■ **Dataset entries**
******************************

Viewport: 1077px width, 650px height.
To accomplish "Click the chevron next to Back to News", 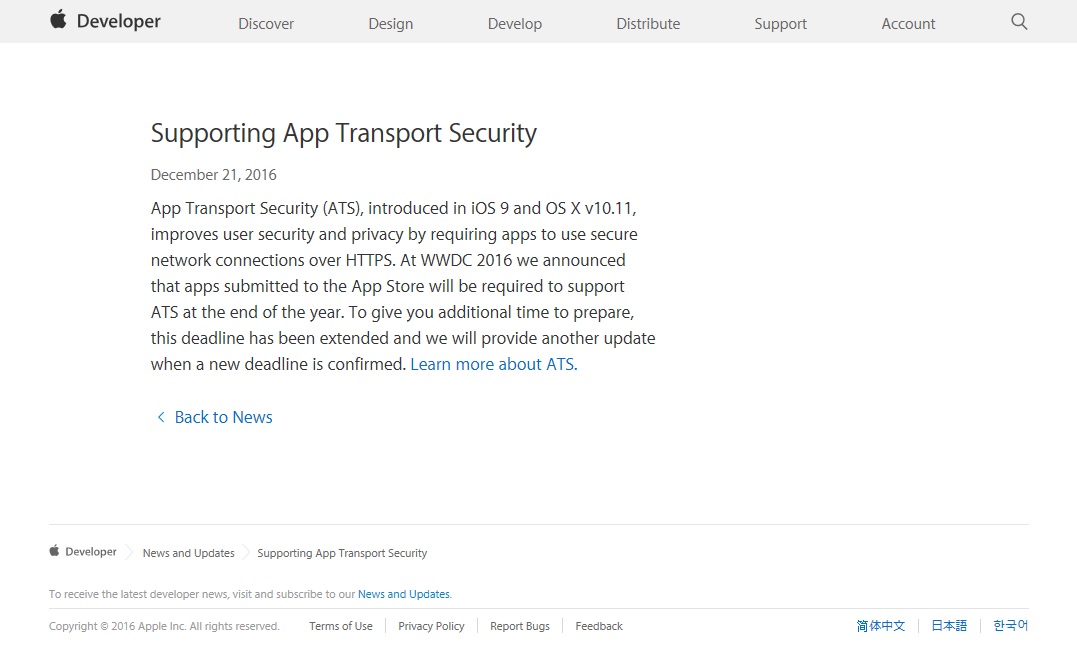I will (160, 417).
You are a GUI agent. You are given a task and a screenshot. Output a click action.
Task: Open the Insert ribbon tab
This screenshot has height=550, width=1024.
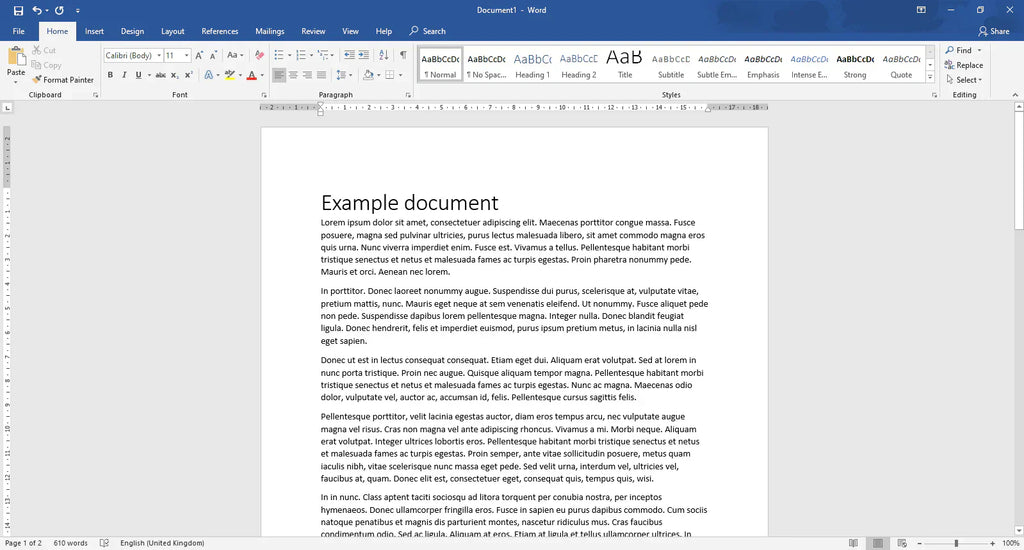pos(94,31)
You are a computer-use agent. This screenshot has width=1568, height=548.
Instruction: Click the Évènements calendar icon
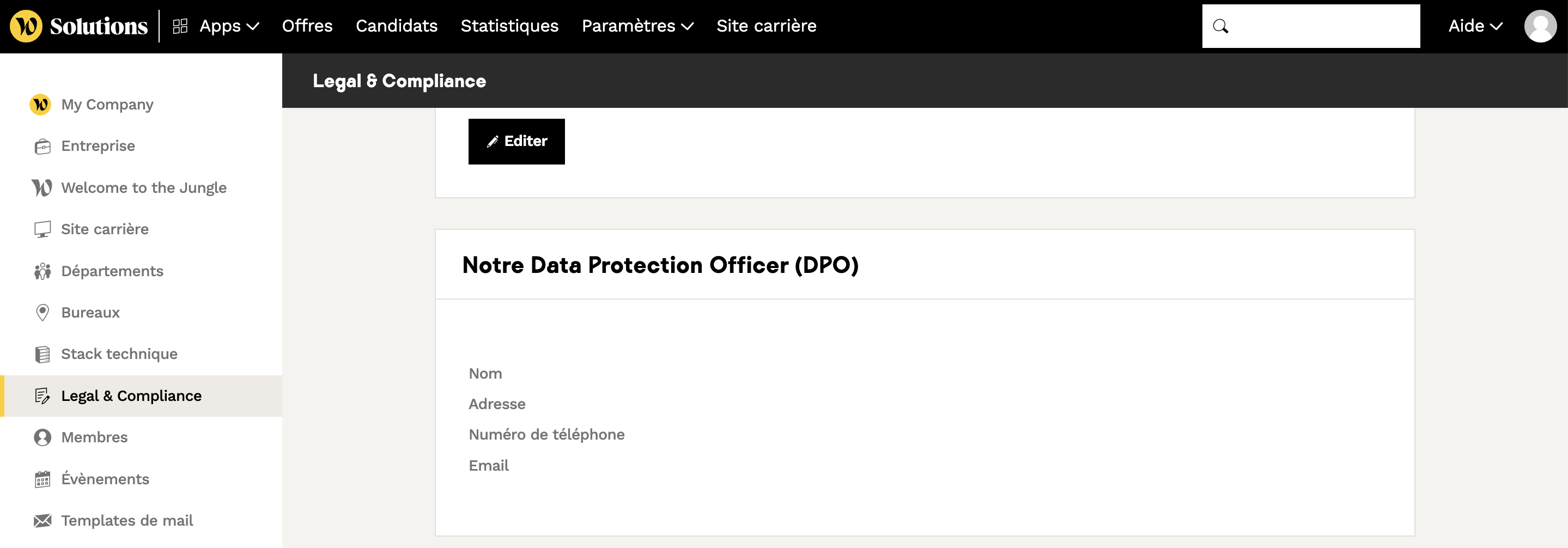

******************************

■ **Prompt**
Once the line containing "You are a GUI" is located, write out exactly that line and each one after it to the end of the records above, excluding pictures and nothing else.

■ **Reply to the exercise**
You are a GUI agent. You are given a task and a screenshot. Output a click action.
Task: Open the Insert ribbon tab
This screenshot has height=550, width=1024.
pos(94,31)
You are a computer-use agent. This screenshot has width=1568, height=548.
Instruction: Click the Évènements calendar icon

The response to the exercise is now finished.